=== Section Start ===

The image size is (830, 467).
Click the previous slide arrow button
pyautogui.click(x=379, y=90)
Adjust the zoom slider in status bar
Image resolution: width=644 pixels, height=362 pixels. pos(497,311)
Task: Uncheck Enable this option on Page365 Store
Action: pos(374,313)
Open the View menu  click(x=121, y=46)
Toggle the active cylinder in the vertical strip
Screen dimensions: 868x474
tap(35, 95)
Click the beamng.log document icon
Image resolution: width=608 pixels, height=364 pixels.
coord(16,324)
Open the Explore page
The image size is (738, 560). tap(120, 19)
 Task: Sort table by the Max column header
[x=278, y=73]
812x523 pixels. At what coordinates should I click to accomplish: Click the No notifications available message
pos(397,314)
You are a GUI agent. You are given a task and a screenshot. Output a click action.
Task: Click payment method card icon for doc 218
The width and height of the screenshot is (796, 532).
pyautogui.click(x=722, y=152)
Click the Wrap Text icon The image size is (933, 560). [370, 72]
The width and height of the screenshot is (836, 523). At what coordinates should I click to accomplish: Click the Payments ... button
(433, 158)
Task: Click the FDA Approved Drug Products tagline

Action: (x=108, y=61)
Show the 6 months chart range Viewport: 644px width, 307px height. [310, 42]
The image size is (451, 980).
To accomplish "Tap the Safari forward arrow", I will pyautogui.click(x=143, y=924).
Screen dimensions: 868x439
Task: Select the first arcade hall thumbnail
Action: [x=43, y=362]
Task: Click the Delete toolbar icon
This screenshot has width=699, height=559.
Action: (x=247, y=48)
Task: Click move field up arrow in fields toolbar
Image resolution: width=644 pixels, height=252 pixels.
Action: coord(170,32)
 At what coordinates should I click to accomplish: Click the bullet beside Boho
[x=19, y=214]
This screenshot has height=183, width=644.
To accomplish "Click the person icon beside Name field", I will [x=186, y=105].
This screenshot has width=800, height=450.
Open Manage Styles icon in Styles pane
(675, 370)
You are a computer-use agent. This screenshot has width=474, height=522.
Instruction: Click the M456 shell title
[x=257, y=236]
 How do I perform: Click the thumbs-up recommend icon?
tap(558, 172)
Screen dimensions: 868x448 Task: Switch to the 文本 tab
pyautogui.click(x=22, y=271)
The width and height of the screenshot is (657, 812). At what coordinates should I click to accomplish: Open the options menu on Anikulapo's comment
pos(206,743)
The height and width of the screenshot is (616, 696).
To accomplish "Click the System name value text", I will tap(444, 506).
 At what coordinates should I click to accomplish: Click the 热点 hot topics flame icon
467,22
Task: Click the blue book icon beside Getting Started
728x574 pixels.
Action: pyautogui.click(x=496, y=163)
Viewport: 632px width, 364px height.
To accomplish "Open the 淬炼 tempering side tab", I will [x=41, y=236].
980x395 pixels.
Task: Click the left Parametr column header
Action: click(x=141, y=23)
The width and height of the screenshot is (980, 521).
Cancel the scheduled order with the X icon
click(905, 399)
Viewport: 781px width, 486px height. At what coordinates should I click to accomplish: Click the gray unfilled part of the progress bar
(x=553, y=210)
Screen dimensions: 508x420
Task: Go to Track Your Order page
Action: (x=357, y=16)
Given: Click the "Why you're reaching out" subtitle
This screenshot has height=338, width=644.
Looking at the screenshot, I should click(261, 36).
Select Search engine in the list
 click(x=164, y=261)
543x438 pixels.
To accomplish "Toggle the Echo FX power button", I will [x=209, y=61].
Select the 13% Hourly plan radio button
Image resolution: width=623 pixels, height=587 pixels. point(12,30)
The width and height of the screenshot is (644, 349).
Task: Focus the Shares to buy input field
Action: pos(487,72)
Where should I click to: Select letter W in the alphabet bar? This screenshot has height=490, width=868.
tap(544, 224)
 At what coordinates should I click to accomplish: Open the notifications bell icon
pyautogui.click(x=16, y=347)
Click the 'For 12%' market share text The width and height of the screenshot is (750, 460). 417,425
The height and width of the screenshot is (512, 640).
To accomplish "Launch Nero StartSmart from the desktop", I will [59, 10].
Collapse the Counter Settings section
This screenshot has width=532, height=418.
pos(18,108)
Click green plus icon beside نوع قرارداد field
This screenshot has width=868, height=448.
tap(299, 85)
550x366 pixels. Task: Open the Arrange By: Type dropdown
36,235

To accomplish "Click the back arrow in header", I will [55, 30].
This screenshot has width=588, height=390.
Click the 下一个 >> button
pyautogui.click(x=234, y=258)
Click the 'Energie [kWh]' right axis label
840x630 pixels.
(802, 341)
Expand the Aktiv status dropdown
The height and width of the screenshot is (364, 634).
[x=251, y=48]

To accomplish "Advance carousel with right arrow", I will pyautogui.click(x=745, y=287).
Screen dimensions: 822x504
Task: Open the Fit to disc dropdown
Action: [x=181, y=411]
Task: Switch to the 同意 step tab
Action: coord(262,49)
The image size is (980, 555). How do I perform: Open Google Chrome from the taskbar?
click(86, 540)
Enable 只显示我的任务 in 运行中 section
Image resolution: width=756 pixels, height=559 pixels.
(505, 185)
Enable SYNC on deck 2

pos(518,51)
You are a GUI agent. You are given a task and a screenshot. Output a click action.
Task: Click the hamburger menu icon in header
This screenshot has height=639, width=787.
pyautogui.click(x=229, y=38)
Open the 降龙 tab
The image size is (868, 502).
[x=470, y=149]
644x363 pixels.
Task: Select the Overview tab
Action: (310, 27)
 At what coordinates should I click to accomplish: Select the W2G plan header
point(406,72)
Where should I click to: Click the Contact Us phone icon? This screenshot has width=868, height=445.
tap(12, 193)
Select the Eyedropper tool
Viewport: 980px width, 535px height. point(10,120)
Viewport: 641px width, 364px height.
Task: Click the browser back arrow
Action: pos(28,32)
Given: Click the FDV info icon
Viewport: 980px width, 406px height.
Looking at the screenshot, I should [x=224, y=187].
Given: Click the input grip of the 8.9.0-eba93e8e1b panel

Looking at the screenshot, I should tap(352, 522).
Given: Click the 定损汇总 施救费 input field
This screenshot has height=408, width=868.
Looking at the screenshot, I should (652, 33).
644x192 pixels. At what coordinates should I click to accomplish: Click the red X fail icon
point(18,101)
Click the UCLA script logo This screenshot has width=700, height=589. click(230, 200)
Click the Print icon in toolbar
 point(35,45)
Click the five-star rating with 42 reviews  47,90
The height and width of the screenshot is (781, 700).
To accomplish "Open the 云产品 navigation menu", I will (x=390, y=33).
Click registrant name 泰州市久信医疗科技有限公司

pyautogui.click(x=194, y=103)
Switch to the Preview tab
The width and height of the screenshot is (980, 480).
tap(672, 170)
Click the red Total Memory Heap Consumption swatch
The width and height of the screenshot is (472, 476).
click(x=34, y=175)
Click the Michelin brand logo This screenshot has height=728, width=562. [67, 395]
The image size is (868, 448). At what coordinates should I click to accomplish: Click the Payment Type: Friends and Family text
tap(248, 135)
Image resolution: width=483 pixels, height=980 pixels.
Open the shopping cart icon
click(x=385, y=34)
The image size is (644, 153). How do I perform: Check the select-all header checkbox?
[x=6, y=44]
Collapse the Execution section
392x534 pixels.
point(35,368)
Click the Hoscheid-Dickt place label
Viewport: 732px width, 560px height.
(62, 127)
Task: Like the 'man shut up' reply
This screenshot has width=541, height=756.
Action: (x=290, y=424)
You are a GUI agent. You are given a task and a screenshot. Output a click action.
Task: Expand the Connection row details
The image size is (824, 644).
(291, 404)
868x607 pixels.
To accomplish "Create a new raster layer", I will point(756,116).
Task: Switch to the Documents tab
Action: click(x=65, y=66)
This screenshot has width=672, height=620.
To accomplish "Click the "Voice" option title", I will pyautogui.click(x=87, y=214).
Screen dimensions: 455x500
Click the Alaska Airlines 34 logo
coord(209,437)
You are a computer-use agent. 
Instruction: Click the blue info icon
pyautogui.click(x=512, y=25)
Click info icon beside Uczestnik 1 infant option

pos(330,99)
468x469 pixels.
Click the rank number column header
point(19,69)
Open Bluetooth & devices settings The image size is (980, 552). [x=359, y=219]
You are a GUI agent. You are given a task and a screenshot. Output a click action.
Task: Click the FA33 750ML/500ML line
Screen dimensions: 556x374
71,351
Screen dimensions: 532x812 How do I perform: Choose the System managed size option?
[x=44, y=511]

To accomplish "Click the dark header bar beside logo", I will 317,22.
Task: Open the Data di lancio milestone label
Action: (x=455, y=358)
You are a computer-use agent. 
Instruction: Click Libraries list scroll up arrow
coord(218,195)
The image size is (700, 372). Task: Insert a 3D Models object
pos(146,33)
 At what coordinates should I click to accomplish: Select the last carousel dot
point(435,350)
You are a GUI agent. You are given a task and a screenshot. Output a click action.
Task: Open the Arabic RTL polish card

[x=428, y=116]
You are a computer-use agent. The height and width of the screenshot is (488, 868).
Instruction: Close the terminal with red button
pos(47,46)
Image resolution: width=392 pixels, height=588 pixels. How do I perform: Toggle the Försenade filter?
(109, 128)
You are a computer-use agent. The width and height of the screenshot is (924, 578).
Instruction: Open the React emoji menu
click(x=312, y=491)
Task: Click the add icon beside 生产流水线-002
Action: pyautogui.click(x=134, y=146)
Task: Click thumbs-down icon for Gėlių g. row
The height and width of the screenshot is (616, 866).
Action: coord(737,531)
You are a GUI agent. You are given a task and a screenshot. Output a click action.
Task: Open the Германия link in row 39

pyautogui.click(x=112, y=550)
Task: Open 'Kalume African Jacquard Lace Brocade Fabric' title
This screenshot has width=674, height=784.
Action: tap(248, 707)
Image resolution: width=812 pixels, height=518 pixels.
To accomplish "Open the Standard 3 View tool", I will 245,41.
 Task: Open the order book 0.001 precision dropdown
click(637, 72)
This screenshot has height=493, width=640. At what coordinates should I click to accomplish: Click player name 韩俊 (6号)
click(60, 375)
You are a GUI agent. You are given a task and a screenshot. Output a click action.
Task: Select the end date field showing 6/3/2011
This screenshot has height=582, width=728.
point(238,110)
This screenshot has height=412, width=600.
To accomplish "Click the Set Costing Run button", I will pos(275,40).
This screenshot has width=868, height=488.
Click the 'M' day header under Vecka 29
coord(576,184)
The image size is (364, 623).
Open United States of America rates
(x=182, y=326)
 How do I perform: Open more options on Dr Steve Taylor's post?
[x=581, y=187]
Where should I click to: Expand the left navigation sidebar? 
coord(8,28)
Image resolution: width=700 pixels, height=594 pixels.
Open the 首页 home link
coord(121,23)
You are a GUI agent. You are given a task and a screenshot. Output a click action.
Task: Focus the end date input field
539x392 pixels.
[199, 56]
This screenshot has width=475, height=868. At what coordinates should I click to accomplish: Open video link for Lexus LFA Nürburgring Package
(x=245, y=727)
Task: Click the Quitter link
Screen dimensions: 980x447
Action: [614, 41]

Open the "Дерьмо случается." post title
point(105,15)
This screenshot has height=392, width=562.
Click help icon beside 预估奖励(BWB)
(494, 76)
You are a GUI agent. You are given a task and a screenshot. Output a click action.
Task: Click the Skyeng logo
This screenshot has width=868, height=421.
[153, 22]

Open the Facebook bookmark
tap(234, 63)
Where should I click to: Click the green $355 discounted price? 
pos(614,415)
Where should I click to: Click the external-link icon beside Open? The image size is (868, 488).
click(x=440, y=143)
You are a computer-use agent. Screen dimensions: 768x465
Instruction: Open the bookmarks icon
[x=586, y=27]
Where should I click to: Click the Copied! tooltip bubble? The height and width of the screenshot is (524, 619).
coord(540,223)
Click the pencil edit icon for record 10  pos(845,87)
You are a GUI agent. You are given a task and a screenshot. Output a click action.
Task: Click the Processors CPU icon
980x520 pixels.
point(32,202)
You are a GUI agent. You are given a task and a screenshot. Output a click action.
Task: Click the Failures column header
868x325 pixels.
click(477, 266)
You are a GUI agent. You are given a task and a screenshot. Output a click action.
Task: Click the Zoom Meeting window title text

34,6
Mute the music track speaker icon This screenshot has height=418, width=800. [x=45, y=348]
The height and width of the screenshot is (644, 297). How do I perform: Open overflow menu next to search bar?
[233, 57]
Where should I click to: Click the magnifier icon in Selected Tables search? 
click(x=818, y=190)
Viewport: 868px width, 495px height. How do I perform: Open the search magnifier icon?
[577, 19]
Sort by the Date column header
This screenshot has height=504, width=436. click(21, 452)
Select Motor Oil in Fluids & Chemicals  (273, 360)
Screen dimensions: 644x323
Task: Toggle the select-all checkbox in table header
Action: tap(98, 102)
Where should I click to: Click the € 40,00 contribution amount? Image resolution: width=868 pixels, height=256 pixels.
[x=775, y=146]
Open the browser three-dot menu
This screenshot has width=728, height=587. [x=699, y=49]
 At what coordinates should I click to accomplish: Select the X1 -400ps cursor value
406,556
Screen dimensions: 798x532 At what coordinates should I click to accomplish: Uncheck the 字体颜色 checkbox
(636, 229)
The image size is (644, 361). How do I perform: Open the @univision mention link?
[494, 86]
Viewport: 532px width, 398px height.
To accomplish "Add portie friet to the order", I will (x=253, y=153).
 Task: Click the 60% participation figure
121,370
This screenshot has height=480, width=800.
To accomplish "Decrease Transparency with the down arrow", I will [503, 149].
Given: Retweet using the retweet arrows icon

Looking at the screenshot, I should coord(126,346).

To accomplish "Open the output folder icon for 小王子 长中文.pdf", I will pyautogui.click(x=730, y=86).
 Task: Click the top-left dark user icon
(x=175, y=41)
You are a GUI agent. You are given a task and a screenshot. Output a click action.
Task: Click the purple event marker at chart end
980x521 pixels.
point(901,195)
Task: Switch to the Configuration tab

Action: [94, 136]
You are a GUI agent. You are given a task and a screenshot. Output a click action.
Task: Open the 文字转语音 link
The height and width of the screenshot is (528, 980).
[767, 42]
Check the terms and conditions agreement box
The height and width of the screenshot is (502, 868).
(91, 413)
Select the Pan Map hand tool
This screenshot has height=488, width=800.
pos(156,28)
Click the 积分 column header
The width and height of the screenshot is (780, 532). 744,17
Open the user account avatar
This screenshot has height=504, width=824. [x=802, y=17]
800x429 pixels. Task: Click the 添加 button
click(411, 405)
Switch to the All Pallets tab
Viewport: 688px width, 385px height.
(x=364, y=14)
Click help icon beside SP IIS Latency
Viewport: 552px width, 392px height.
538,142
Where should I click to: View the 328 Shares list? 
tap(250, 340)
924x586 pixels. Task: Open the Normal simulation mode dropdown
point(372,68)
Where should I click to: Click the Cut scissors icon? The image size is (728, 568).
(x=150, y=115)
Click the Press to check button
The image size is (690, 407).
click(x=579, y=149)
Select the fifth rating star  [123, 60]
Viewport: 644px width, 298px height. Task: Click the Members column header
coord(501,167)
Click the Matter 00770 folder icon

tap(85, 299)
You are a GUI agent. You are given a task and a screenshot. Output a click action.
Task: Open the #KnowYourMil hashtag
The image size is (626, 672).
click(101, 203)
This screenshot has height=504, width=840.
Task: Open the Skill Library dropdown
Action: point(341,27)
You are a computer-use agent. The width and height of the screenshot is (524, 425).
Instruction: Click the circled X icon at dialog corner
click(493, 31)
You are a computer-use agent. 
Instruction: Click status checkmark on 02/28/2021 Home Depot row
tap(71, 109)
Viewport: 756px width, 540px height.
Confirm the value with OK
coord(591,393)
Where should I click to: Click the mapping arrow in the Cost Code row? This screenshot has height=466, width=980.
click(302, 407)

=== Section End ===

▸ EXERCISE INSTRUCTIONS:
Find every line in the records above that holds the word "chart", and copy each one.

▸ WRITTEN SOLUTION:
Show the 6 months chart range Viewport: 644px width, 307px height. [310, 42]
Task: Click the purple event marker at chart end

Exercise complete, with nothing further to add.